If words aren’t your thing, here’s a diagram!
Now the data we need is on the board. How do we get access to it though?
There are two simple ways to do so. The first is to use SCP. SCP is a file transfer system built on the SSH protocol and works over WiFi. The issue with this is that you would have to manually deal with downloading the files. On your local machine, run “scp board_name@ip_addr:location/of/file location/to/store” and input your password. A quick tip would be to cd into the directory you wish to save files in and replace location/to/store with a simple period (current directory)! (Look into bash’s wildcard system to streamline your file retrieval if this is the way you choose to go!)
The other system is using an IoT service such as IoTFlows. IoTFlows can be set up through a quick and fairly simple process and will allow users to view the full directories of the board itself. Below is an example of the user view. This is a much simpler process, and can actually be very helpful if your goal is to display your data on a website!
Again, if words aren’t your thing, take a look at the simple diagram below.
For the audio itself, there were two systems to choose from. Realistically, a simple USB microphone would work, but we also have a PCB Board from Seeed’s Fusion service (https://www.seeedstudio.com/pcb-assembly.html) that has multiple microphones and would work just as well! I would suggest using a USB microphone if it’s already around – if not, the PCB service would work just fine. The gerber file (for the PCB) created by Mario De Los Santos is attached. Below is an image of how the project looks with the USB microphone.

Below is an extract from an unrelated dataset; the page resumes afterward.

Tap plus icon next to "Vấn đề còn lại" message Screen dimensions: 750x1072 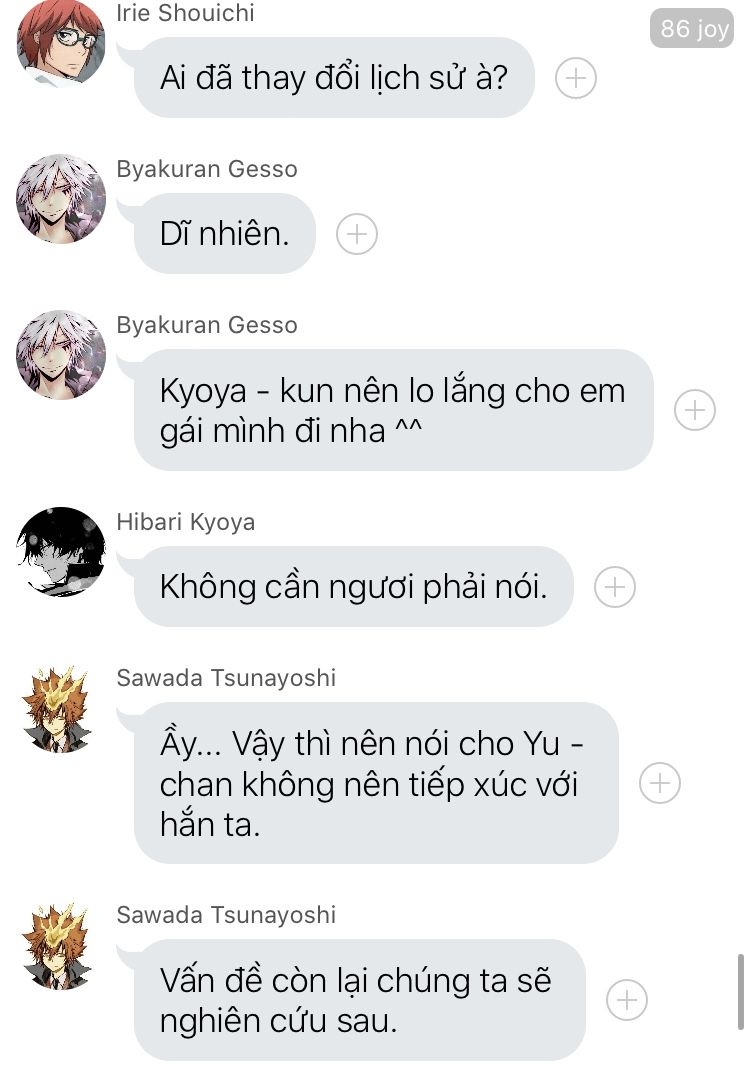pos(627,1000)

And lastly, the internet. The system would do well with an LTE module, or simply being attached to someone’s pets! I wholeheartedly recommend this for any pet owners who wish to have an insight on the things their pets are saying all day long! Because the pets would primarily stay indoors, the system would work just off of the wifi connection that can be established.
That just about concludes the summary! Thank you for reading this far. I wish you the best of luck if you wish to make this project yourself, or improve it as well!